The sexual tension is seriously at DEFCON 1 now. Nico is with Hazard, still, but Nico is so disposable. Sorry, Nico. That talk Hazard gave you was a massive red flag. You had your chance, you should have run. The tortured Hazard and Somers love that we see trying to breech the levee is still being dragged through the mud and sludge like an old gumboot. I like some UST but, sistah, this is past tension and into we’ve gone round the twist territory. I have some serious reader aggravation.
Hazard hits peak Neanderthal in this book. Punching, threatening, pushing, shoving, grunting answers. He’s also a shirt ripper extraordinaire, and this isn’t the only time-
“Nico.” Hazard said, yanking on Nico’s shirt hard enough to pop every button. They pinged like pinballs as they struck the windshield. “No more talking.”
I don’t know, can’t you just undo a shirt? Take it off? In and of itself it’s sexy, but combined with other factors it’s aggressive. I understand he has significant mental cues that hurt, really hurt, that suspects and people in the town are obnoxious and ram home how much of a “degenerate” cousin he is, or remind him of what could have been, what he lost. But I’m looking for growth.
And maybe it was true because Emery Hazard had never had room in his life for imaginary monsters—there had been too many real ones.

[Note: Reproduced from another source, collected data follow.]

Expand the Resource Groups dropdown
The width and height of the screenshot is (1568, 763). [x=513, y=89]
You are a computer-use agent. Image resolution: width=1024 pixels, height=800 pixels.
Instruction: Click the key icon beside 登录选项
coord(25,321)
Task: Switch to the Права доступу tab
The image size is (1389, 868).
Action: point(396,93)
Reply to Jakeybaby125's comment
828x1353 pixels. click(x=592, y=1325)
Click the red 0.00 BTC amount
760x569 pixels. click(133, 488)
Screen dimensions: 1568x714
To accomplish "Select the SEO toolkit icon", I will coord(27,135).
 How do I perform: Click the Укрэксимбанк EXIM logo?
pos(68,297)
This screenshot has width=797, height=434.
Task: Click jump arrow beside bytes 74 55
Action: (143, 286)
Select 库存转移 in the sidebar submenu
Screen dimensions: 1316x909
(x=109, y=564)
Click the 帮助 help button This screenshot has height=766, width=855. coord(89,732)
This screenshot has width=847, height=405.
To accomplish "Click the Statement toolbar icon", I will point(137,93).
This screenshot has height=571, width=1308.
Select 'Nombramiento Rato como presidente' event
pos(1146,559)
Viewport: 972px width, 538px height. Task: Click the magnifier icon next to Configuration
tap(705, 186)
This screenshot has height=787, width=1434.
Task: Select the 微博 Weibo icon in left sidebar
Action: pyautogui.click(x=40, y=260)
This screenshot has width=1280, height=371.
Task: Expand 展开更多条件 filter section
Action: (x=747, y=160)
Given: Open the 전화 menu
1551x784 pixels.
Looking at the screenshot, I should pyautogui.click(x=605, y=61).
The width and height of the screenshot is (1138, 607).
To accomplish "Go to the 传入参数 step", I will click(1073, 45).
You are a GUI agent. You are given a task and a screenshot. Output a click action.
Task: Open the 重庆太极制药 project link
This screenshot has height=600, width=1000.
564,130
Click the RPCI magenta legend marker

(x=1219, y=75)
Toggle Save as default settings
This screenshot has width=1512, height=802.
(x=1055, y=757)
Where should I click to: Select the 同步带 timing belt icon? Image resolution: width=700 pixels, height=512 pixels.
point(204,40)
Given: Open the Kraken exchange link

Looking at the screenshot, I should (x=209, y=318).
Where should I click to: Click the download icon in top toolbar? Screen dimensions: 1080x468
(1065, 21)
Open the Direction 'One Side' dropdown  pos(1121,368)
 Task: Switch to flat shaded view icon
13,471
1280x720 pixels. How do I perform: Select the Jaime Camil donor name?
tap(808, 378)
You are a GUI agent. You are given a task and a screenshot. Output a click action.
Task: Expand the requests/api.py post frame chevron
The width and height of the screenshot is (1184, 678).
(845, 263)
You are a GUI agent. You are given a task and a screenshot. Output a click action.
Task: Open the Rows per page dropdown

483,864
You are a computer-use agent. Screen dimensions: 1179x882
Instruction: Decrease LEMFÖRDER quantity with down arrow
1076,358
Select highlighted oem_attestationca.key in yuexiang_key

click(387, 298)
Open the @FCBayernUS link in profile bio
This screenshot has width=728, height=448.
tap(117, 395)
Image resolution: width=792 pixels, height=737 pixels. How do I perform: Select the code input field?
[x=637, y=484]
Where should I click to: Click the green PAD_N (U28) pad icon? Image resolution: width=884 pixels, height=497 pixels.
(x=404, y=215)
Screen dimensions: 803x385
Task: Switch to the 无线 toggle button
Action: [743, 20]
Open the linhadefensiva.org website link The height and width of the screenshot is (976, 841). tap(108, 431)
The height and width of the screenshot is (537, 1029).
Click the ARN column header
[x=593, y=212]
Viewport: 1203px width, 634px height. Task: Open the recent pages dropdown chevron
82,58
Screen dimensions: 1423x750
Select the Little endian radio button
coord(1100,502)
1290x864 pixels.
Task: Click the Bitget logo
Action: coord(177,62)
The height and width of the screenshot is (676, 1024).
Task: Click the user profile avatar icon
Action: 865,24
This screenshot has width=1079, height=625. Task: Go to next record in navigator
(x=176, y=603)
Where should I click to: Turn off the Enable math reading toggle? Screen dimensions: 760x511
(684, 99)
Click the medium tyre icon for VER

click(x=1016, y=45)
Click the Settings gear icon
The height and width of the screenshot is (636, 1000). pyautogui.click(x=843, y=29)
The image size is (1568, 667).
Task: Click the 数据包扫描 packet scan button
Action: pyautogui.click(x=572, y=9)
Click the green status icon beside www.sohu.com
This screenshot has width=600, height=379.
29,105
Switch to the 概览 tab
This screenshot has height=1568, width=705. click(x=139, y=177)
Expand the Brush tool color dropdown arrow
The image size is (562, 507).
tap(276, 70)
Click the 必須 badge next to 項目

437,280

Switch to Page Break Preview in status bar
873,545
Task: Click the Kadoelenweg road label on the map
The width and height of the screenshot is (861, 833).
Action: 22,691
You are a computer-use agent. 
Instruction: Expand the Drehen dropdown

One of the things that made me most happy with Paternity Case is that John-Henry Somerset improved a lot by the latter section of the book. He truly starts thinking outside of himself. He doesn’t just talk a game, he begins to walk it. Two things he did made me sit up and say, I might just embrace you yet, Somers. Good for you. But they still persist with we’re just (detective) partners, just friends. To them both that’s better than nothing at all. But I love you, I want to be near you and with you, around you, in you, over you is left unsaid by them both… but they’re thinking these things in amongst denial. I’m waiting for it, for that levee to break. I’ll be glad when they find each other and exhibit some settled and cohesive behaviour.
In the meantime, if the murders continue like this and the one in Pretty Pretty Boys I’m mostly happy to continue reading this series. They were both very intense and riveting murder/mysteries in and of themselves. And I most certainly lived a lot of emotions reading Paternity Case. 4 Stars!